非均匀采样条件下光纤陀螺微小角振动信号检测技术

航天器在轨运行过程中,由于内部存在多种活动部件,会使结构体产生微小角振动,微小角振动呈现振幅较小、频率较高的特点,微小角振动会造成光学载荷成像质量的下降。光纤陀螺从组成原理上具有宽频带和高灵敏度的特点,能够输出采样周期内的角度增量,可以作为微小角振动测量部件。但是,基于航天器整体时序的综合考虑,无法对光纤陀螺进行均匀采样,提出了非均匀采样条件下的频谱分析方法,将经过非均匀采样得到的整周期时间序列进行傅里叶变换,得到原始信号的幅值和频率,进而实现微小角振动的高精度检测。通过数字仿真和六自由度微振动台试验验证了上述方法的可行性,检测精度优于0.04。

Signal detecting technique of FOG's micro angle vibration under nonuniform sampling

During the spacecraft's in-orbit running, its structure could get a micro angular vibration due to various moving parts inside, which has relatively small amplitude and high frequency and could result in quality reduction of the optical load's imaging.

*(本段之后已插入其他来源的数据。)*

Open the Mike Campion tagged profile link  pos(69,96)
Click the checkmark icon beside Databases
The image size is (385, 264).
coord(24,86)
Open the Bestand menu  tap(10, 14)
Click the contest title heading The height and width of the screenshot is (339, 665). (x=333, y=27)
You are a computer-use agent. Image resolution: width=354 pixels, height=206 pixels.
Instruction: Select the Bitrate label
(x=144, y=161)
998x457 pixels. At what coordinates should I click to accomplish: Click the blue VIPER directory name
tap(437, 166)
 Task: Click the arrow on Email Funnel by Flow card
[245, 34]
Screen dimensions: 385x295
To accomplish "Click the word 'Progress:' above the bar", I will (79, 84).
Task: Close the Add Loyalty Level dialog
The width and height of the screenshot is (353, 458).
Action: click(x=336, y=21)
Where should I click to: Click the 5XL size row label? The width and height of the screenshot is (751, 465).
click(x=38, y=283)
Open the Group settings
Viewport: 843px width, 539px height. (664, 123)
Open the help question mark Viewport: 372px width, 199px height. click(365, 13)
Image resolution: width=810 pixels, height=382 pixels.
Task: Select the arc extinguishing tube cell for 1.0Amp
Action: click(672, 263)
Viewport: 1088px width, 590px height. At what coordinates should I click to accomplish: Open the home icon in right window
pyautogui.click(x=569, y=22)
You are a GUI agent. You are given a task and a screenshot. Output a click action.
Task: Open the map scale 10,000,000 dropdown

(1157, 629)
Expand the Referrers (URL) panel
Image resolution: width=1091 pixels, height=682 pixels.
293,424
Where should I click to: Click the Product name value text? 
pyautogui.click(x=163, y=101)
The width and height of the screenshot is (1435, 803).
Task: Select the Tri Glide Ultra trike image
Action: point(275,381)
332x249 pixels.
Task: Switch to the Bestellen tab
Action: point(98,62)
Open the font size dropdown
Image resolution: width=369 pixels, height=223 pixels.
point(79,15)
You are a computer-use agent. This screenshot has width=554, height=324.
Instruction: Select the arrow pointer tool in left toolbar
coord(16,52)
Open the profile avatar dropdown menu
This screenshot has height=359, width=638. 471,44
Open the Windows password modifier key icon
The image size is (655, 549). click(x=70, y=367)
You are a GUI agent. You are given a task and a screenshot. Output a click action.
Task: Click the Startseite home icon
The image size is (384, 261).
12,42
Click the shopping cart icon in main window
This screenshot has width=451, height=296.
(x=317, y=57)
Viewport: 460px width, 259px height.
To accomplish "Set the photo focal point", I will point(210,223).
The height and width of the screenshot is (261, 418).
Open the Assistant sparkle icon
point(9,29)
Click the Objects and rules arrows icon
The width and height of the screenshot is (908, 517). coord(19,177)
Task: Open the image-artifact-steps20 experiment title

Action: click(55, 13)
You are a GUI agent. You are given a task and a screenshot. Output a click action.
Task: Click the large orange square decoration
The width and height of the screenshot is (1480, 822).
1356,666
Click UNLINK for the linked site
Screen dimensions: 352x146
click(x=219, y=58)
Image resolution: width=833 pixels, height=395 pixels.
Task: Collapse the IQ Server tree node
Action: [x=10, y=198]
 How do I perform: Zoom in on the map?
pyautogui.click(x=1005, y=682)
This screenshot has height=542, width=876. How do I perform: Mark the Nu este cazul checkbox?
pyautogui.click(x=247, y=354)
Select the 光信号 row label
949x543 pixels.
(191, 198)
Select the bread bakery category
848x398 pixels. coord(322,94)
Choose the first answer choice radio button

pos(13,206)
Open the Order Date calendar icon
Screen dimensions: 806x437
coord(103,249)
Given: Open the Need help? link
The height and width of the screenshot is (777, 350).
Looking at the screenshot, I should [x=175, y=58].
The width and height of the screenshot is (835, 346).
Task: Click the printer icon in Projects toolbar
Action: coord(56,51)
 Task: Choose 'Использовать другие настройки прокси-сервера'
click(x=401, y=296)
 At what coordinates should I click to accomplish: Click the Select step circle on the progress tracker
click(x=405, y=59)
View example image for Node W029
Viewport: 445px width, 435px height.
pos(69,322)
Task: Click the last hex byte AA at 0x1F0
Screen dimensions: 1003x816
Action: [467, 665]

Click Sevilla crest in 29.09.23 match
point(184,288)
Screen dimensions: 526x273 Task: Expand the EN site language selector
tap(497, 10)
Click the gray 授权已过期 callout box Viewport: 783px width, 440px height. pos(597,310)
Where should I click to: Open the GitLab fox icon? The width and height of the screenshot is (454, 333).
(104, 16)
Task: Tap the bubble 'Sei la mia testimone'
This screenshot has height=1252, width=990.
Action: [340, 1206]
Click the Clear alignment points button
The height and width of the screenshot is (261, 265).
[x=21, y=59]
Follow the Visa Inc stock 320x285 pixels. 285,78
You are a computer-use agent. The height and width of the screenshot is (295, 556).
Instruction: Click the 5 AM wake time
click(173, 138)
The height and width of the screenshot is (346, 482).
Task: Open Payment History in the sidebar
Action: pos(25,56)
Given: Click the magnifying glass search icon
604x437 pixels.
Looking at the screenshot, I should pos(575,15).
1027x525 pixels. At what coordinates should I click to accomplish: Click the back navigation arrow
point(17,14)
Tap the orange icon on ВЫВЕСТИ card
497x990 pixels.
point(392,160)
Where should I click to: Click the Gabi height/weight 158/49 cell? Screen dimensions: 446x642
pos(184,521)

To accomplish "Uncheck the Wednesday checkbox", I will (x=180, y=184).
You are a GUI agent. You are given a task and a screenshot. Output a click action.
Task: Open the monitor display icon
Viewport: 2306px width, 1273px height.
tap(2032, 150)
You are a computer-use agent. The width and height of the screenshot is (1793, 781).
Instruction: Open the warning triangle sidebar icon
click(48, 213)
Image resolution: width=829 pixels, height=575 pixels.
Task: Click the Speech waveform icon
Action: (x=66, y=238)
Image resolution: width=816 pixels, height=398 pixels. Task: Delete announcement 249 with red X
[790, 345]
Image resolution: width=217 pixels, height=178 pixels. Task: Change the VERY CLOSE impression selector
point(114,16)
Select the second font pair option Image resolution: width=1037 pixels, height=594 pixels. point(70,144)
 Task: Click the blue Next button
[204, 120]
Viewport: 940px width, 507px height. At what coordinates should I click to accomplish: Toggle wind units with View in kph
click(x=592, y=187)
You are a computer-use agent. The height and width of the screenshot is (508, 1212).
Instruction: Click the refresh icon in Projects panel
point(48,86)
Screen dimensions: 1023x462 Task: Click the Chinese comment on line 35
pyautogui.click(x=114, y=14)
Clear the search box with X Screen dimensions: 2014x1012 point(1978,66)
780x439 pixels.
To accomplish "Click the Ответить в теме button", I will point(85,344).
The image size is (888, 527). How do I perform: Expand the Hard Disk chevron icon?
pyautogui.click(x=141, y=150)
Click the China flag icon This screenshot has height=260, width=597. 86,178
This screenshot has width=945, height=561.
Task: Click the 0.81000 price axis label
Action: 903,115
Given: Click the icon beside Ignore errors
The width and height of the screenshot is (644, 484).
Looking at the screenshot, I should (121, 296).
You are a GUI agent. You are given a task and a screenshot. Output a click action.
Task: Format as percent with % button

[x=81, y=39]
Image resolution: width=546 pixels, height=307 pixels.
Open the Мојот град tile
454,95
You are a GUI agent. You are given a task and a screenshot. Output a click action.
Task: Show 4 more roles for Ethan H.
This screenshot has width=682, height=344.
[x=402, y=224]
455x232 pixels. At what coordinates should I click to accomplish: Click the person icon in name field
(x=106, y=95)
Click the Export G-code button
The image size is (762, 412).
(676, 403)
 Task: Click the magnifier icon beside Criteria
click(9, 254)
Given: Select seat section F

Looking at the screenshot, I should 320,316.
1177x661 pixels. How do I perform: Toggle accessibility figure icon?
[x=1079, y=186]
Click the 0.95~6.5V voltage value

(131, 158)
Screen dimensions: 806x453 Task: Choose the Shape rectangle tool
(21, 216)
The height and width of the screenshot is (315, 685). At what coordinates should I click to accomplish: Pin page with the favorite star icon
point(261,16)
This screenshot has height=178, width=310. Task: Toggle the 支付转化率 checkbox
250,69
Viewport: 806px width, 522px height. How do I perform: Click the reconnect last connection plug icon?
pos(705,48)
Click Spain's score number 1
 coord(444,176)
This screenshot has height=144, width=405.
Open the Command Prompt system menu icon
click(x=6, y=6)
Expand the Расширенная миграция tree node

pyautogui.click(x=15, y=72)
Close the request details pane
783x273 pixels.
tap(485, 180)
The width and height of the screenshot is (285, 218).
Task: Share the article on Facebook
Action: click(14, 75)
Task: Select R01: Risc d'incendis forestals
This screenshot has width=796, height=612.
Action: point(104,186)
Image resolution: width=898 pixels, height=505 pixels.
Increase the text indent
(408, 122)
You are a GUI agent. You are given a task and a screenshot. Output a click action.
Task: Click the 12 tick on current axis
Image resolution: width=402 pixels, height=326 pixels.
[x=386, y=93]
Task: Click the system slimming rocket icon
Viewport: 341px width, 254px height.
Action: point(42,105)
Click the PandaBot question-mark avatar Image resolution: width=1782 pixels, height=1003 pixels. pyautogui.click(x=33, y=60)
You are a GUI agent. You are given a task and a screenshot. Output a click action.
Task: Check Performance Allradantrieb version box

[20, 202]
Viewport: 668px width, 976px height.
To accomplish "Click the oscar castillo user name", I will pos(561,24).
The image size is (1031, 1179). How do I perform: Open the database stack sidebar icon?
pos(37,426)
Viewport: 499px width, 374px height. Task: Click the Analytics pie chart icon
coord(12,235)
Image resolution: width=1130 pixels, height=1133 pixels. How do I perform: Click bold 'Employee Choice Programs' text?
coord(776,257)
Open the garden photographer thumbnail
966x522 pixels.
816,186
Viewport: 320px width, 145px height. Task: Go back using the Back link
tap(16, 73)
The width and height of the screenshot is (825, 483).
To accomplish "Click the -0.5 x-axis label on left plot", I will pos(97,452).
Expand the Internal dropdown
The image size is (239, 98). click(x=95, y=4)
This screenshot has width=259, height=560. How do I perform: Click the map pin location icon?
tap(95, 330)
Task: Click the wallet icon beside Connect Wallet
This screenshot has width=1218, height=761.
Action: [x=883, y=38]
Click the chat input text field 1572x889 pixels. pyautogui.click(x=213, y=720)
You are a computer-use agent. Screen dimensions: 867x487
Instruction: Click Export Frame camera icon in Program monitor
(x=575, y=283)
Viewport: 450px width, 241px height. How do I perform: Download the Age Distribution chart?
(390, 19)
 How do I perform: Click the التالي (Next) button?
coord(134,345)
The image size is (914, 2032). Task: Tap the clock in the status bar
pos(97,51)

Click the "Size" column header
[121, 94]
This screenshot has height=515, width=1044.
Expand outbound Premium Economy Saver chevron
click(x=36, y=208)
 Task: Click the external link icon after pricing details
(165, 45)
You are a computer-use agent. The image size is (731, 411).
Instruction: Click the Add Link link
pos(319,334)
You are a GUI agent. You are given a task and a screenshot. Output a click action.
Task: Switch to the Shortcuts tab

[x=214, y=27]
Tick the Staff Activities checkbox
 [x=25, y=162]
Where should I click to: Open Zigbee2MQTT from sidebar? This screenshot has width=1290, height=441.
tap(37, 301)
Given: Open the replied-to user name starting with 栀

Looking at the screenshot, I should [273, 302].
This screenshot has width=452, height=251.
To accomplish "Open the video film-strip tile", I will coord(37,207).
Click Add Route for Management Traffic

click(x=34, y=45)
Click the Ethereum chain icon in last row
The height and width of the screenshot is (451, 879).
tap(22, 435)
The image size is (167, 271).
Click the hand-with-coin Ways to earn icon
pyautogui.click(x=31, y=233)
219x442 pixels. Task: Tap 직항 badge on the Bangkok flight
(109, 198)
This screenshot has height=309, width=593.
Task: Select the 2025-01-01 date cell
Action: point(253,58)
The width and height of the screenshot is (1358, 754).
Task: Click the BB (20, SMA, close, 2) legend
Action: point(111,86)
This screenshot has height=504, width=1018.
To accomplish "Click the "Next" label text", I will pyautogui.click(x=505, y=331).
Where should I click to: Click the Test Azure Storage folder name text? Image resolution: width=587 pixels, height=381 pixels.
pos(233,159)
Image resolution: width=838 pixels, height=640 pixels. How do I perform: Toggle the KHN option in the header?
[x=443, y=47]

With broad bandwidth and high sensitivity, the FOG can output angular increment in a sample cycle, making it the perfect sensor of micro angular vibration. But FOG can't be sampled evenly considering the spacecraft's whole scheduling. This paper proposes a frequency spectrum analysis method for nonuniform sampling, which transforms time sequence in a complete nonuniform sampling cycle to the fourier space to obtain original signal's amplitude and frequency so as to achieve high precision measurement of the micro angular vibration. The method has a precision better than 0.04, which was validated by digital simulation and 6-DOF micro vibration test.